Split by the Panj: Riding Along the Tajik-Afghan Border

After our ride through the Bartang Valley, we arrived at the mighty Panj, a 921-kilometer long river that forms a significant portion of the border between Tajikistan and Afghanistan. Our next stretch of riding would take us along the river on the Tajik side for roughly 285 kilometers as we gradually climb through the lower Wakhan valley back up into the high Pamir mountains.

Starting from the Pamir capitol city of Khorog, the first signs of winter were starting to creep in. Overnight storms brought a dusting of snow to the high peaks towering above us. We’d have at least a couple of days of riding through the valley before inching up into high country, so for now, it was more of a visual reminder of what was to come than anything.

The lower Wakhan Valley provides a unique glimpse into life in the remote North-Eastern corner of Afghanistan. Small Afghan settlements dot the route, sometimes no more than a stone’s throw across the river. Every now and then someone on the other side would look up from going about working in their field or washing clothes in the river and we’d exchange waves or try to shout hellos over the roar of the rushing water. You can’t help but wonder how strange we must seem, riding our bikes through the mountains for fun while so many people around the world are just trying to get by. Our privileged lives have become so easy in comparison that we must actively seek out ways to challenge ourselves.

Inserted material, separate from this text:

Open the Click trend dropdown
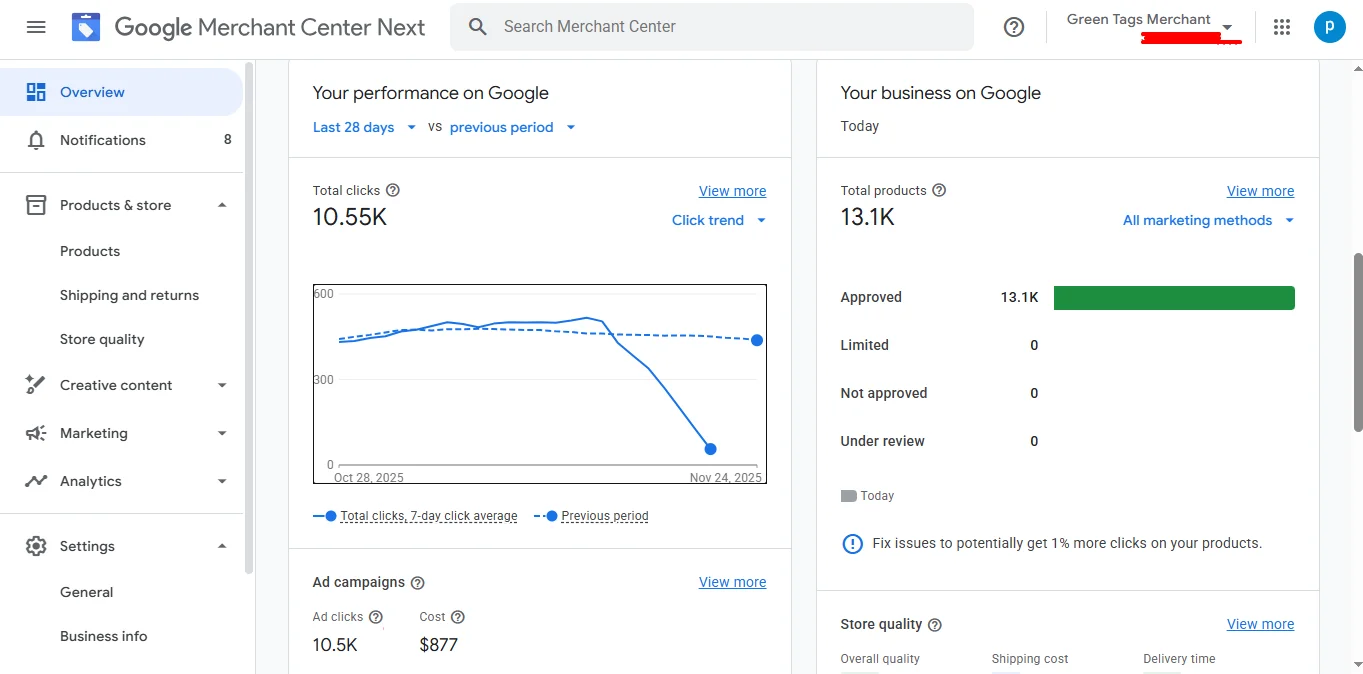 718,220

Even in the context of this one valley. Those born on one side of the river have very different challenges than those born on the other. Despite this part of Afghanistan being fairly geographically isolated from the endless wars and fighting that has consumed the country since the 1970s, they are not immune. Just as we were leaving Khorog we heard of a Taliban attack that occurred less than 10 kilometers from the border. On the Tajik side, locals mostly have access to power, internet, and modern materials to build their homes, but the Afghan side offers a stark contrast. Most structures are made of simple mud and rocks, and things like electricity are a luxury.

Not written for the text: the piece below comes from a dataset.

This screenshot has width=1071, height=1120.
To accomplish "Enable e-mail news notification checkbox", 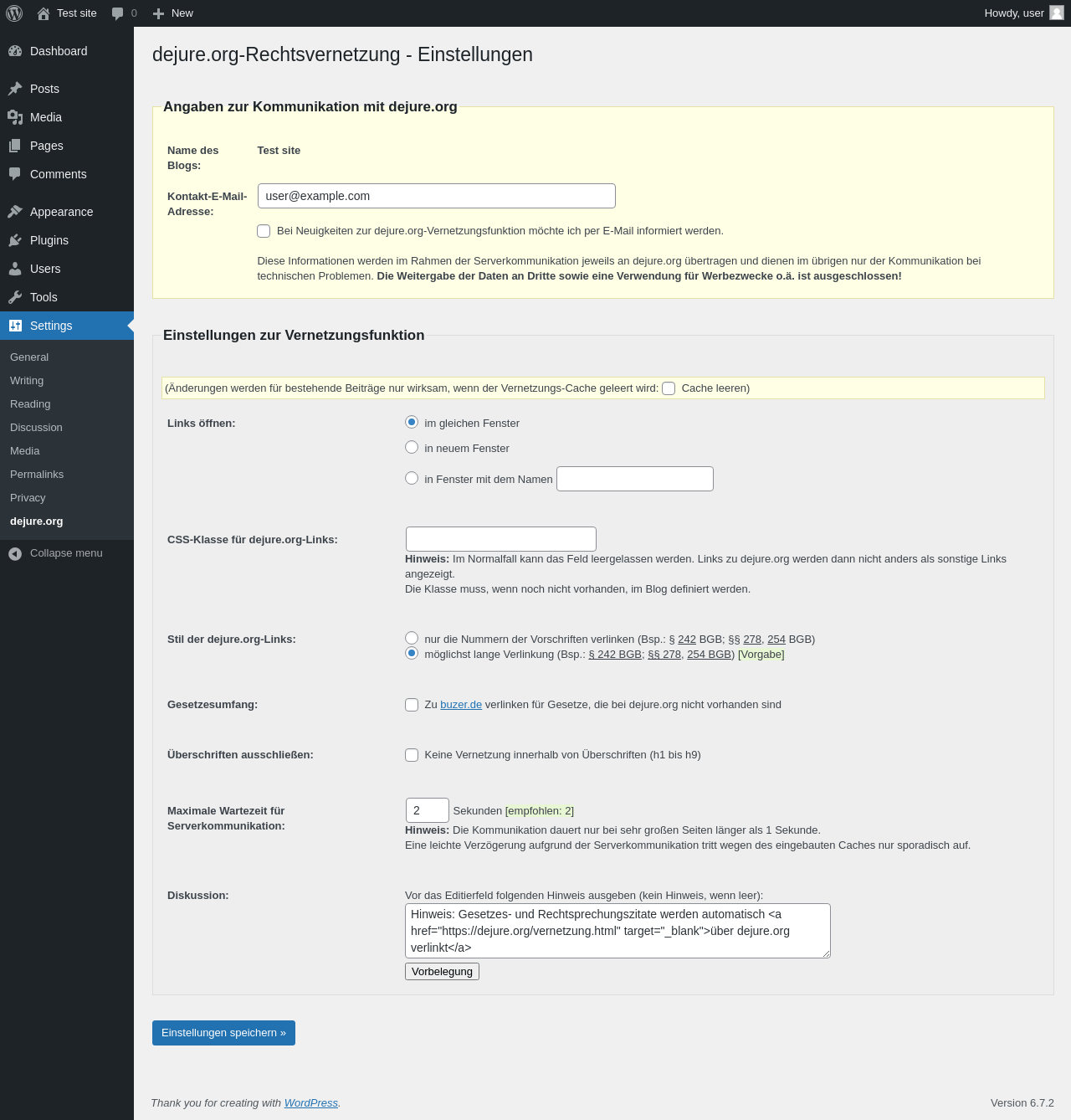I will [x=264, y=231].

After passing through a couple of military checkpoints, we made it to the other major border town of Ishkashim, which has a sister city on the other side of the river with the same name. Typically this town is home to a weekly market that allows those from both sides of the river to meet near the border and trade without worrying about visas or the legalities of border crossings. However, because of the recent attack, the market had been temporarily shut down. In some cases this has been shut down for long periods of time, making it far more difficult for those in Afghani border villages to acquire essential supplies. It can also close off family members from each other entirely, simply because of the side of the river they live on.

As the road on the other side of the river paralleled the one we were pedaling, I couldn’t help but wish to have a chance to spend even a few days riding through that side at some point. A chance to see a side of Afghanistan that won’t show up on the evening news, because I’m sure like anywhere I’ve been, the people are warm and welcoming despite the challenging circumstances they were born into.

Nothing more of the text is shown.